E nessa hora entram os pais e as mães. Todos muito preocupados com a segurança e a vida dos seus filhos tendo um surto coletivo em nove entre dez grupos de zap. O que está diante de nós não é apenas uma brincadeira besta e que pode ser fatal – como a mídia bem noticiou. É também um problema mais profundo que vem da falta de maturidade e responsabilidade desses jovens em ter uma câmera ligada no wifi e nas redes sociais 24 horas por dia. Precisamos entender que esses celulares, que nos convencemos serem tão importantes para eles poderem se locomover e avisar onde estão, são também armas em potencial – e o "desafio da rasteira" é só um dos tipos de munição de sal dele. 

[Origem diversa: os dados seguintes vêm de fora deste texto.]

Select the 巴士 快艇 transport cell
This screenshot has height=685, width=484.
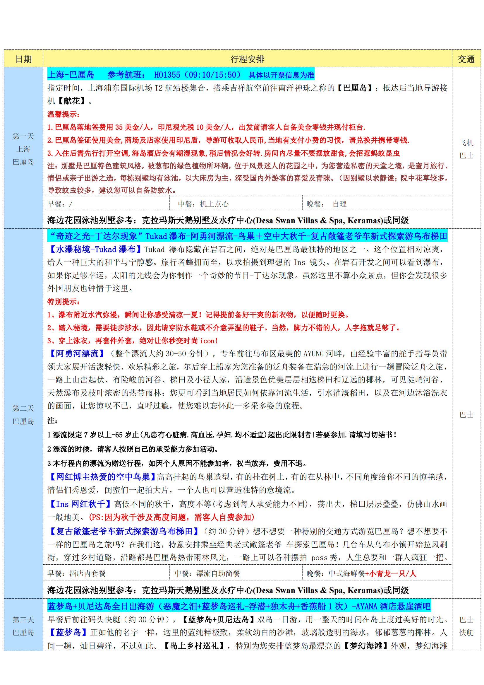point(466,626)
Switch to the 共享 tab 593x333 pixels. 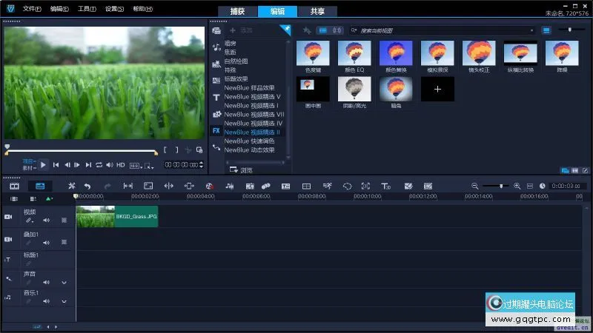[317, 11]
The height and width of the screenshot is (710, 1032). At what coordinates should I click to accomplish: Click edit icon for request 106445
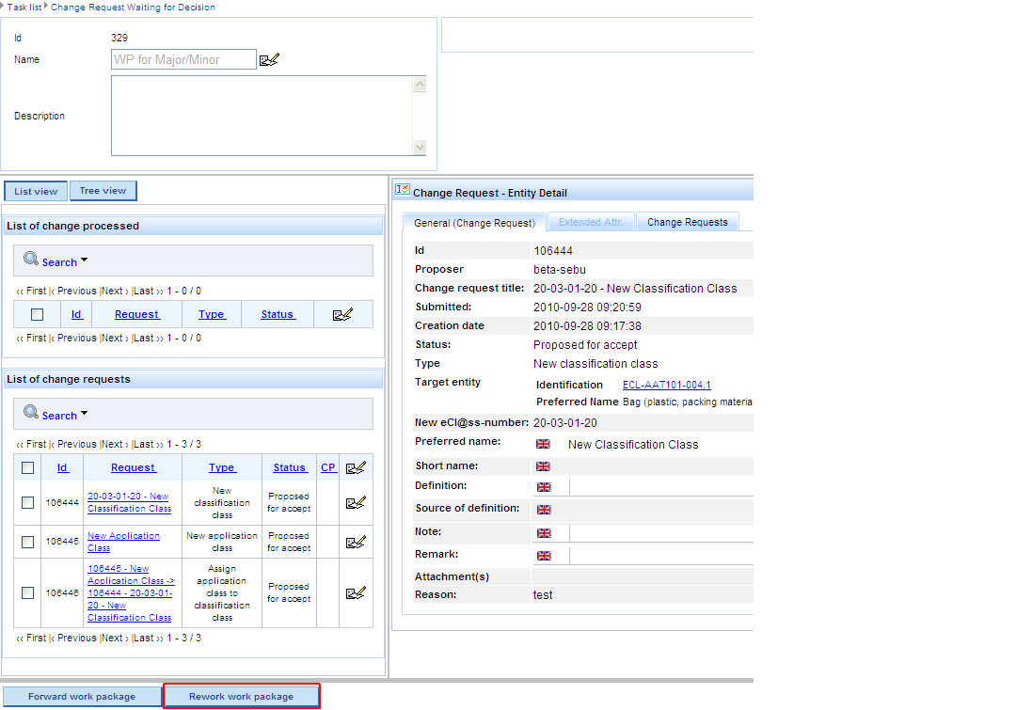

E não adianta a gente culpar o Youtuber que aparentemente inventou essa história. E nem dizer que a plataforma deveria vetar esses vídeos, se somos nós que colocamos esses celulares na mão dos nosso filhos. E não vou fazer a hipócrita e dizer que deveríamos vetar os gadgets até eles fazerem 18 anos, mas é preciso que nos responsabilizemos pela educação digital dessa turma que se acha muito esperta, mas não passa de um bando de pós-crianças em efervescência.

É claro que na hora da comoção e da agitação coletiva em torno desses vídeos a gente quer mais é afastar o mal imediato dos nossos filhos, mas precisamos ter em mente que educação digital precisa fazer parte da rotina, e não só aparecer nos momentos de crise aguda.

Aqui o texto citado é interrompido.